* [Information shown]:

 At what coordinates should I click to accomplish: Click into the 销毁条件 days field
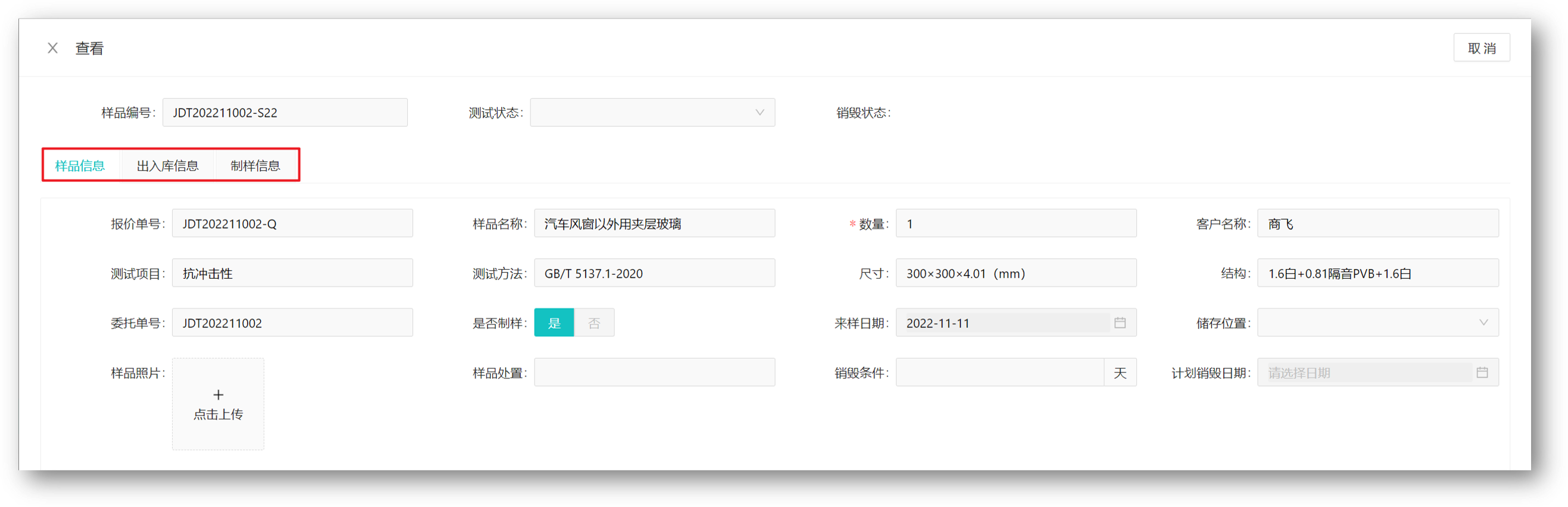coord(999,372)
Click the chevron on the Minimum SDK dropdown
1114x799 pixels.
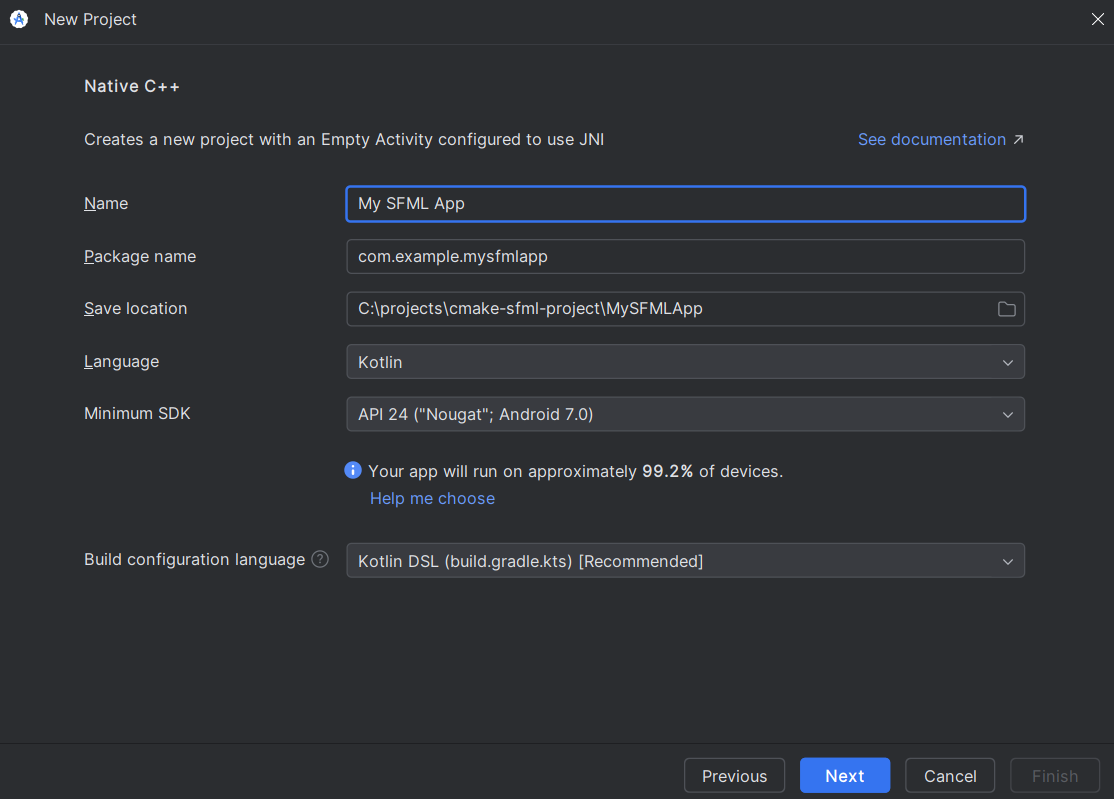pyautogui.click(x=1008, y=414)
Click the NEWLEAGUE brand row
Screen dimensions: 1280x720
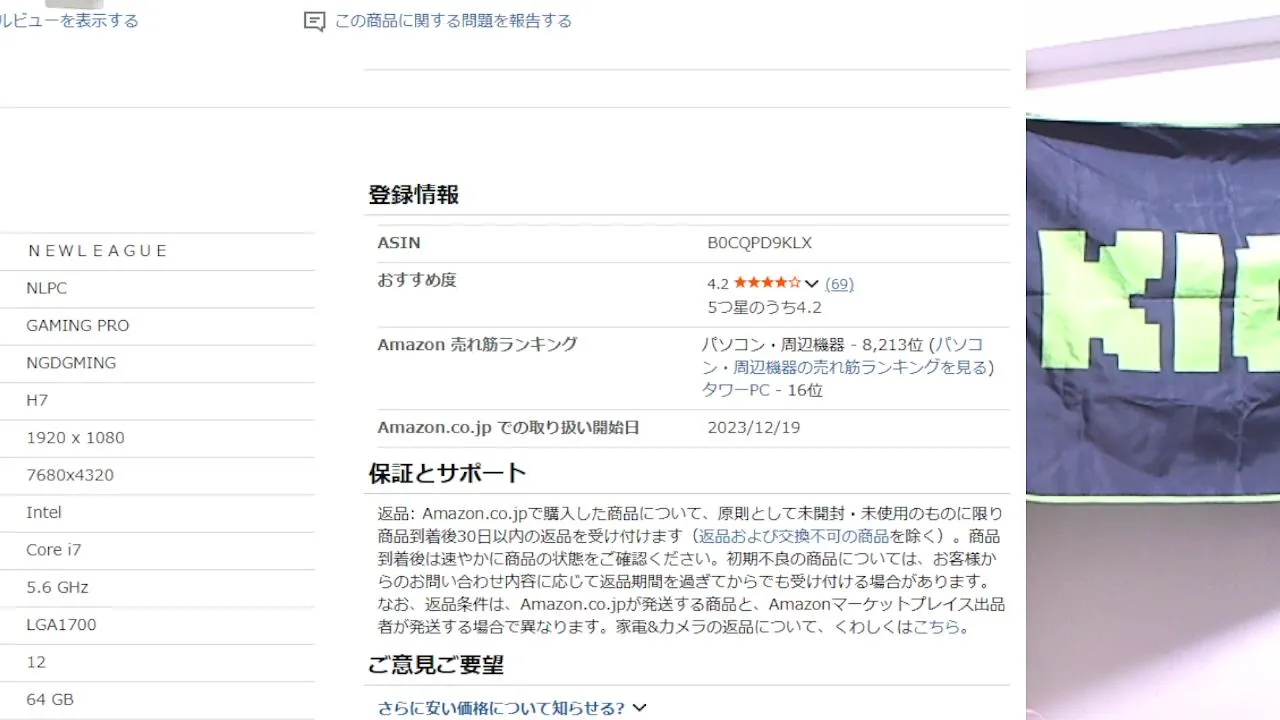tap(98, 251)
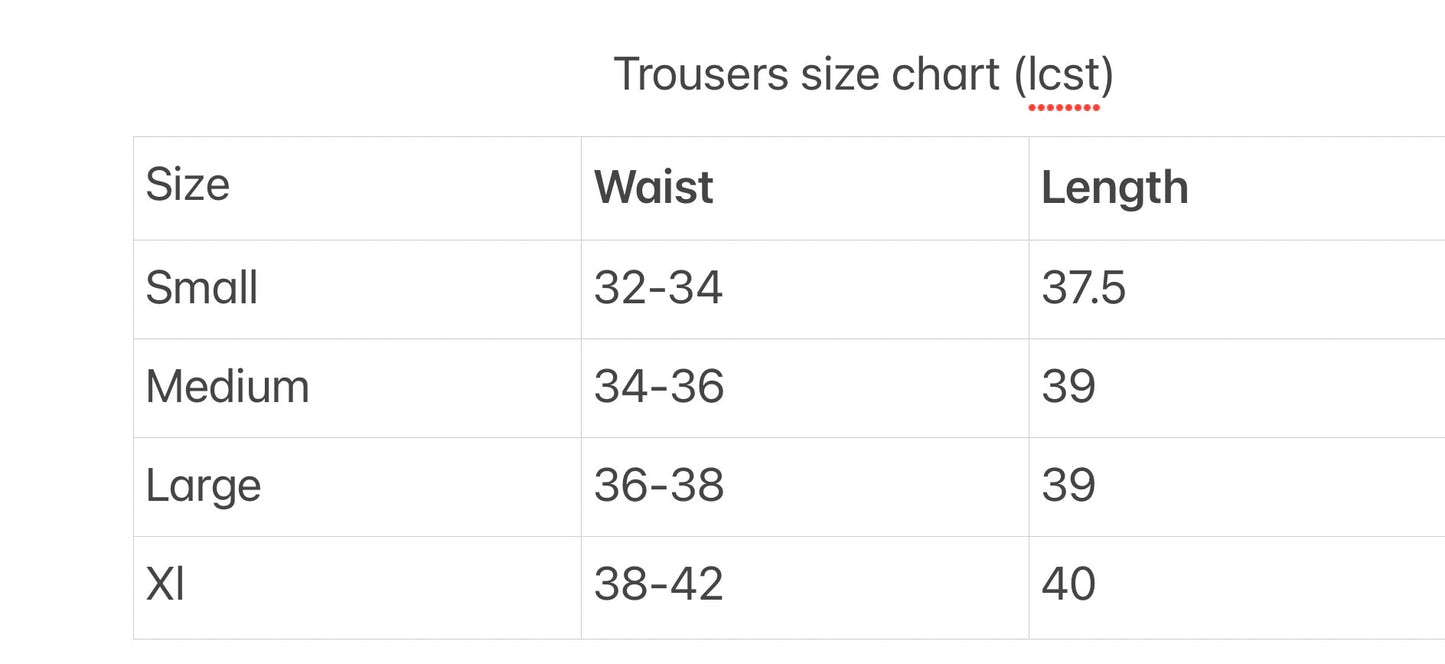Screen dimensions: 1445x664
Task: Click the word Trousers in the title
Action: [x=700, y=75]
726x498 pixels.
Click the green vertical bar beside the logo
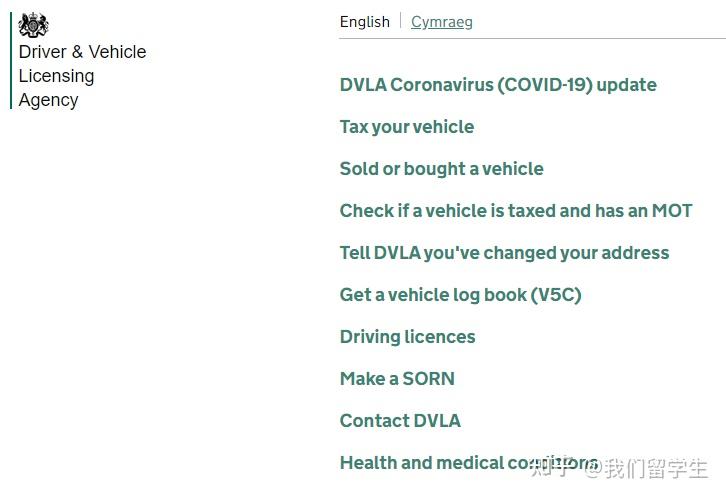tap(11, 61)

* [What to do]:
Only one thing is required here: an exact copy of the lines from the one bearing "Screen dimensions: 1280x720" through the final line above, both included, with pictures left out.

* [Result below]:
Screen dimensions: 1280x720
tap(98, 251)
Screen dimensions: 1445x664
Task: Click the word Trousers in the title
Action: [x=700, y=75]
726x498 pixels.
Click the green vertical bar beside the logo
tap(11, 61)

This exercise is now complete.